Cultivating Healthcare Leaders with Technology Business Acumen

Modern healthcare calls for a reinvented conception of leadership, where clinical excellence meets technology proficiency, analytical prowess, complex problem-solving, cross-functional fluency and change leadership.

Healthcare organizations should nurture technology-savvy administrative leaders by providing development opportunities such as:

  • Job rotations through IT and analytics to cultivate data-driven decision making and familiarity with platforms and tools.
  • Forward-looking education on emerging technologies and use cases through conferences, site visits and experimentation labs.
  • External mentorships with tech executives across industries to share best practices.
  • Leadership training and coaching with technology fluency woven throughout program design.
  • Hackathons and code camps to foster curiosity and basic digital literacy.
  • Immersive experiences in user-centered design and agile development to infuse human-focused and experimental mindsets.
  • Partnerships with academic programs introducing business curricula for clinicians and technologists.
  • Volunteering or committee roles with industry technology and analytics associations.
  • Culture building initiatives that celebrate technology innovation and data-driven decision making.

With technology business training, leaders can set enterprise data and technology vision, ask the right questions, interpret insights accurately, link innovation to value and spearhead digital transformation.

Blended Capabilities Enable Healthcare’s Future

The healthcare canvas is being reimagined across all dimensions – from care delivery models and patient engagement to data analytics and virtual health. Thriving in the future requires expertise across both evolving technical and business domains.

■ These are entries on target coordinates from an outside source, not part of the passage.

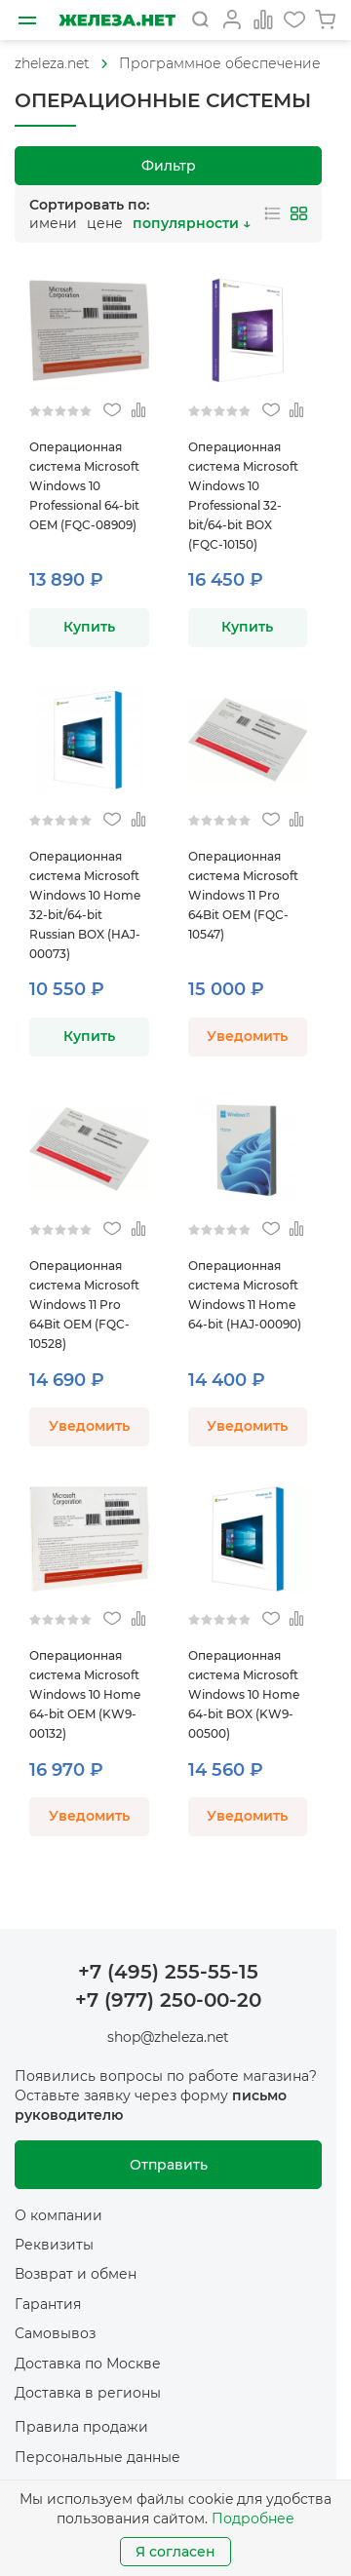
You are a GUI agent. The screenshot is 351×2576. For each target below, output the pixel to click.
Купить (89, 626)
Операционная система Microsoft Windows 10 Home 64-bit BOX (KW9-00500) (243, 1694)
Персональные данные (97, 2457)
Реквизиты (54, 2244)
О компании (58, 2215)
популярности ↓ (192, 223)
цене (105, 223)
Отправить (169, 2164)
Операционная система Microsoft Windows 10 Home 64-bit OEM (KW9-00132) (84, 1694)
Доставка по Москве (88, 2363)
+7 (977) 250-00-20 (168, 2000)
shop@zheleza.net (168, 2037)
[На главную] (117, 20)
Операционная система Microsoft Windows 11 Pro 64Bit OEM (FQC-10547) (243, 895)
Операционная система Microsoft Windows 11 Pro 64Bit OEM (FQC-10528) (84, 1304)
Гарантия (48, 2304)
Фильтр (168, 165)
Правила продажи (81, 2427)
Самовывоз (55, 2333)
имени (53, 223)
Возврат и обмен (75, 2274)
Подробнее (253, 2518)
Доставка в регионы (88, 2393)
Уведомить (247, 1036)
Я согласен (175, 2551)
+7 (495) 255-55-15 (168, 1971)
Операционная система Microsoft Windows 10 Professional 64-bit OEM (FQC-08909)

Organizations must take an integrated approach to cultivate diverse, complementary capabilities through strategic hiring, reskilling programs, cross-training initiatives and bridging roles.

With teams combining clinical excellence, technology proficiency, analytical prowess, operational rigor and consumer orientation, healthcare organizations can conquer complexity, raise value, improve experiences and position themselves as leaders.

The cross-functional, enterprise-wide capabilities developed today will determine those organizations that revolutionize and humanize healthcare tomorrow.